[Records from a data source]
----------------

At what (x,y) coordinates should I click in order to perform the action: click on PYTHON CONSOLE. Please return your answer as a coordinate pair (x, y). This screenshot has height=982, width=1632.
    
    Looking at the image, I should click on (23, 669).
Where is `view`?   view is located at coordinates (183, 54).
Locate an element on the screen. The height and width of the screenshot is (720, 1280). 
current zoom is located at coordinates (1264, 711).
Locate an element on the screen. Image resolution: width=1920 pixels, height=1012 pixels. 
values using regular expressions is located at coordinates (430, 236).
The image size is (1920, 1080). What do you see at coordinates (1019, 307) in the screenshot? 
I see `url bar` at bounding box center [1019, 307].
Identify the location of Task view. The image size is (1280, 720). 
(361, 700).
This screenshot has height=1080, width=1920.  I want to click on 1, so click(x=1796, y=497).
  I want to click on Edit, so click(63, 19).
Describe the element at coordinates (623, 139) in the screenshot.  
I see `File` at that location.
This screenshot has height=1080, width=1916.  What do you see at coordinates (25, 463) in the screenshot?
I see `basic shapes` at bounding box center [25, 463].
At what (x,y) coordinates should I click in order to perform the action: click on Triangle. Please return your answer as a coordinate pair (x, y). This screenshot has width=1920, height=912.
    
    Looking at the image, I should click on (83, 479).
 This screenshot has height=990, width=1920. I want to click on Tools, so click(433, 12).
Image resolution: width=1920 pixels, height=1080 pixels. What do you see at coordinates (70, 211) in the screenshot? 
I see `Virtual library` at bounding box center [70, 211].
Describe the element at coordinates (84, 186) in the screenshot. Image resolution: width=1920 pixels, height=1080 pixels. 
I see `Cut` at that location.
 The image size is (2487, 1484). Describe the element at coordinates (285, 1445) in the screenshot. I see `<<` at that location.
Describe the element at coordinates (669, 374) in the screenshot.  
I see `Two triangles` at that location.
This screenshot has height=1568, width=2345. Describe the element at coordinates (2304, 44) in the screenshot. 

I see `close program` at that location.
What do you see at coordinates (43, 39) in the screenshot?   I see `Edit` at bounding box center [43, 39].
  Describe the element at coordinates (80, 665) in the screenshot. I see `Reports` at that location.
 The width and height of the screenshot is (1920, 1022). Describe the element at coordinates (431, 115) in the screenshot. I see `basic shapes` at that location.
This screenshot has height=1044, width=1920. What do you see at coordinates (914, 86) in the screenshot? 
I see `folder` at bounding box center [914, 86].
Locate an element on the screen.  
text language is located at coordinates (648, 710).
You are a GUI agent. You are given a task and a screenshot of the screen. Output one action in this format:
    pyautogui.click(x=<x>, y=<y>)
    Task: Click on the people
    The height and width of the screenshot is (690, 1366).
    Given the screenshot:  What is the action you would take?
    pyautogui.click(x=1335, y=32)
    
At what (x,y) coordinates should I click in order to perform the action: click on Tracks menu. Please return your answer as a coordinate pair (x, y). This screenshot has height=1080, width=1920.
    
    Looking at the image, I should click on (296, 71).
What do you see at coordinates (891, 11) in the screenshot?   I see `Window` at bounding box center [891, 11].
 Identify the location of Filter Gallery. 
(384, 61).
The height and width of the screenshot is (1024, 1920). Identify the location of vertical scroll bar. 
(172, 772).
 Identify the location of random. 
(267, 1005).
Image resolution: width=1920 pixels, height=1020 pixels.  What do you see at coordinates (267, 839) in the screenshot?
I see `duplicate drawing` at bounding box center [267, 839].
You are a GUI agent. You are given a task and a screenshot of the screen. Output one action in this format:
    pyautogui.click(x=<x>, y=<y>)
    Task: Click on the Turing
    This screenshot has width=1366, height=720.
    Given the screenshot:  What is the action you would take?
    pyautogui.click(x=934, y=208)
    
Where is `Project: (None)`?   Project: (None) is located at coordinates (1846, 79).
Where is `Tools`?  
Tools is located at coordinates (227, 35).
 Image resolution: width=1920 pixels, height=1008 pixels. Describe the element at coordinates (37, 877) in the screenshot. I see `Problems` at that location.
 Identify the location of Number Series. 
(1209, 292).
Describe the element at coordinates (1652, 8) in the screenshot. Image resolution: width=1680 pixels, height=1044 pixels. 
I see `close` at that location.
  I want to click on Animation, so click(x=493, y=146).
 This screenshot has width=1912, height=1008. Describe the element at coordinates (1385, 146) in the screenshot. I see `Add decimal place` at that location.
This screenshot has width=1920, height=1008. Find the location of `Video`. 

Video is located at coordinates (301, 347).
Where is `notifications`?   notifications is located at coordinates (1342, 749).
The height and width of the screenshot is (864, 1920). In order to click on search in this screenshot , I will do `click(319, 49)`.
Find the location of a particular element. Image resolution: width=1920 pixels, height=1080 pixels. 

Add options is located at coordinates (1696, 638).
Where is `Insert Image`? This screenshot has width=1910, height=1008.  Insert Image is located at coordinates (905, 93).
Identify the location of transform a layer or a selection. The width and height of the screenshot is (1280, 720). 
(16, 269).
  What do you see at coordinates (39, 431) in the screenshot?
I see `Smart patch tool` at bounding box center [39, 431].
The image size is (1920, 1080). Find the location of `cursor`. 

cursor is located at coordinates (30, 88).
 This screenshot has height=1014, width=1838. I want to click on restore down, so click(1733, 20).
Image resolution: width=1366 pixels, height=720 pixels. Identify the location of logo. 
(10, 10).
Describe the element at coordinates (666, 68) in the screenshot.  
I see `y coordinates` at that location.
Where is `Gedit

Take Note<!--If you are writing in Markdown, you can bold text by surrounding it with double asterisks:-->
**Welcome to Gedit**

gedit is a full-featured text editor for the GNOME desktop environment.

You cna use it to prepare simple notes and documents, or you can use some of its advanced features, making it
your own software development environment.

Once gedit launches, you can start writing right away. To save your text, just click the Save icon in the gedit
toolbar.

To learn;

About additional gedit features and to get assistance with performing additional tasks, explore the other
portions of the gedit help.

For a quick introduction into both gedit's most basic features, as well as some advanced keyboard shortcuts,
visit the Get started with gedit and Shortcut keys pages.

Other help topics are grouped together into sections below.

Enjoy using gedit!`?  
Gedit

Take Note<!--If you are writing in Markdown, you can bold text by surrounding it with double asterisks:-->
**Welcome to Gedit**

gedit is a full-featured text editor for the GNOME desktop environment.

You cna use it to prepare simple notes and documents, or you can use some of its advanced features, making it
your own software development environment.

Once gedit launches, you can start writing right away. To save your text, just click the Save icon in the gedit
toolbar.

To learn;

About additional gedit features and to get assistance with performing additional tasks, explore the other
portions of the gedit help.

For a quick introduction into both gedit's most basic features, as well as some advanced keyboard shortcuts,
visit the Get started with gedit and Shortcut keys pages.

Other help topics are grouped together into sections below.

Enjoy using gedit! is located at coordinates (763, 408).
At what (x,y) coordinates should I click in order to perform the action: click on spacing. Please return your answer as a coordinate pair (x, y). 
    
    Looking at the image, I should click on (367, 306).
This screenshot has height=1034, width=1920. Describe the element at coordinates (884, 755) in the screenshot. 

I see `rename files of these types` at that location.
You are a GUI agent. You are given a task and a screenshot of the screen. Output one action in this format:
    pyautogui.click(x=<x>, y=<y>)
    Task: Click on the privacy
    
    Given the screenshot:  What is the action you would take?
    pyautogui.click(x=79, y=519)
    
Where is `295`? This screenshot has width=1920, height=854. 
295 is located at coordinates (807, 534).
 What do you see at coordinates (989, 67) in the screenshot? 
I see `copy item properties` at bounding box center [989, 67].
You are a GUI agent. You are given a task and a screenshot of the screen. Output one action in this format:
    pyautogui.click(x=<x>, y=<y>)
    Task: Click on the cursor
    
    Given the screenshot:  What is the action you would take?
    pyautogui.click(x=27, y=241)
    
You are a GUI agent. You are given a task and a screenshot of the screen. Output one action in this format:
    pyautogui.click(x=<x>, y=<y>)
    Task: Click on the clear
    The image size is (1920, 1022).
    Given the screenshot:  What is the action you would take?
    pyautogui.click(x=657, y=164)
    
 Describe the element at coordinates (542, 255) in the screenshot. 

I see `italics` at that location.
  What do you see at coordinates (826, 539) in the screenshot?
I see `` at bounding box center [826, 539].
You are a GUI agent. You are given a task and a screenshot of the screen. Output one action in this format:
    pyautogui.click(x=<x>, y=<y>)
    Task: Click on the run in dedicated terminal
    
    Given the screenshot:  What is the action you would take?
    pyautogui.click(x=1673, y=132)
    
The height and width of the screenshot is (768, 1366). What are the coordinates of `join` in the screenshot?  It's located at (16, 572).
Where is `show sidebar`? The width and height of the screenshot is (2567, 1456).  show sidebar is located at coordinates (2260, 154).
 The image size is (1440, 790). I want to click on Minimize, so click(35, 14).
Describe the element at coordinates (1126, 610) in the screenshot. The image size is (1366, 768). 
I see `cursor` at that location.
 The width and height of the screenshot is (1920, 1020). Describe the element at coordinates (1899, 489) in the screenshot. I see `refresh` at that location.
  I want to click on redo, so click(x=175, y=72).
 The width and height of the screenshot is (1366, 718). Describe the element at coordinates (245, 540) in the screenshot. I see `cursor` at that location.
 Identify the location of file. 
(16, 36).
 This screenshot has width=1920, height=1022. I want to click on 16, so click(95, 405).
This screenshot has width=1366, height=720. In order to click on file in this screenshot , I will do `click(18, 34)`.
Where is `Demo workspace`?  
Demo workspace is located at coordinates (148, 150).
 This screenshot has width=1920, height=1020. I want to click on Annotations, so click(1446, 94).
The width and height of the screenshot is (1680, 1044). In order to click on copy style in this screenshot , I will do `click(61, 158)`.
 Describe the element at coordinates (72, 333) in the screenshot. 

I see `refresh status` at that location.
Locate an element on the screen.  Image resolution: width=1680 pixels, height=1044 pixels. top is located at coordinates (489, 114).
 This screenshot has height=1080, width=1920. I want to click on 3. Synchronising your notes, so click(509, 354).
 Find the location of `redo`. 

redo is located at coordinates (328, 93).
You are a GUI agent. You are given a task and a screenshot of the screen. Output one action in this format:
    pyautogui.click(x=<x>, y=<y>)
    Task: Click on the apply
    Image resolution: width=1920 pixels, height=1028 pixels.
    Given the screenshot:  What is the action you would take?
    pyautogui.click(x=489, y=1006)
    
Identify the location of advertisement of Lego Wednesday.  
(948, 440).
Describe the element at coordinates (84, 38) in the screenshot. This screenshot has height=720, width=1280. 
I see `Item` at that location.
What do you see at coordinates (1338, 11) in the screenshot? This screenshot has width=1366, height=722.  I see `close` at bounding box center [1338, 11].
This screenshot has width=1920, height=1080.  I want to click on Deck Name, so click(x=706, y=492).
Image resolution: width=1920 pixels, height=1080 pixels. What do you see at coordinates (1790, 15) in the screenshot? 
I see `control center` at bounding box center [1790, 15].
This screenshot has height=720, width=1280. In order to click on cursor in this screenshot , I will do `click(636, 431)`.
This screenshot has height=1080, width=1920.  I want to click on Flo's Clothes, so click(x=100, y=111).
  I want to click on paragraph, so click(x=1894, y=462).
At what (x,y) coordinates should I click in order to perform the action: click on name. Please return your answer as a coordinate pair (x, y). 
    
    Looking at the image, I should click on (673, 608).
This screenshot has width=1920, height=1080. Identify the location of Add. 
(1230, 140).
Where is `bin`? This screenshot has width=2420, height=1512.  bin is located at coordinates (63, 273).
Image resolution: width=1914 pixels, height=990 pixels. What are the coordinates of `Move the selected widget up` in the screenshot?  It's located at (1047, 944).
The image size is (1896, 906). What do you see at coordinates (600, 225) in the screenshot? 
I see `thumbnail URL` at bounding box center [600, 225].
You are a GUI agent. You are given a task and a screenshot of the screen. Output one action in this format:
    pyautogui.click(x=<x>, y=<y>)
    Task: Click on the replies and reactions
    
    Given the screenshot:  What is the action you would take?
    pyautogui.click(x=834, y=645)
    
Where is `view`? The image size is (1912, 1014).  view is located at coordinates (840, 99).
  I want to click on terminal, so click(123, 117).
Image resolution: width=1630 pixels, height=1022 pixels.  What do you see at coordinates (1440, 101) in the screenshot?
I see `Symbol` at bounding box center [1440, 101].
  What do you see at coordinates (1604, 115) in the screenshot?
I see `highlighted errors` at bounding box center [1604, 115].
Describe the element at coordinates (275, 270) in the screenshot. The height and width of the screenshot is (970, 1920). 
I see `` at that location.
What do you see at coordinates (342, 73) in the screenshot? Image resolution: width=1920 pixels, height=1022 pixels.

----------------

EXERCISE – Transcribe the lines of data exactly, starting at the beginning of the data and ending at the line that contains "center [25, 463].".

OUTPUT FOR THIS EXERCISE –
At what (x,y) coordinates should I click in order to perform the action: click on PYTHON CONSOLE. Please return your answer as a coordinate pair (x, y). This screenshot has height=982, width=1632.
    
    Looking at the image, I should click on (23, 669).
Where is `view`?   view is located at coordinates (183, 54).
Locate an element on the screen. The height and width of the screenshot is (720, 1280). 
current zoom is located at coordinates (1264, 711).
Locate an element on the screen. Image resolution: width=1920 pixels, height=1012 pixels. 
values using regular expressions is located at coordinates (430, 236).
The image size is (1920, 1080). What do you see at coordinates (1019, 307) in the screenshot? 
I see `url bar` at bounding box center [1019, 307].
Identify the location of Task view. The image size is (1280, 720). 
(361, 700).
This screenshot has height=1080, width=1920.  I want to click on 1, so click(x=1796, y=497).
  I want to click on Edit, so click(63, 19).
Describe the element at coordinates (623, 139) in the screenshot.  
I see `File` at that location.
This screenshot has height=1080, width=1916.  What do you see at coordinates (25, 463) in the screenshot?
I see `basic shapes` at bounding box center [25, 463].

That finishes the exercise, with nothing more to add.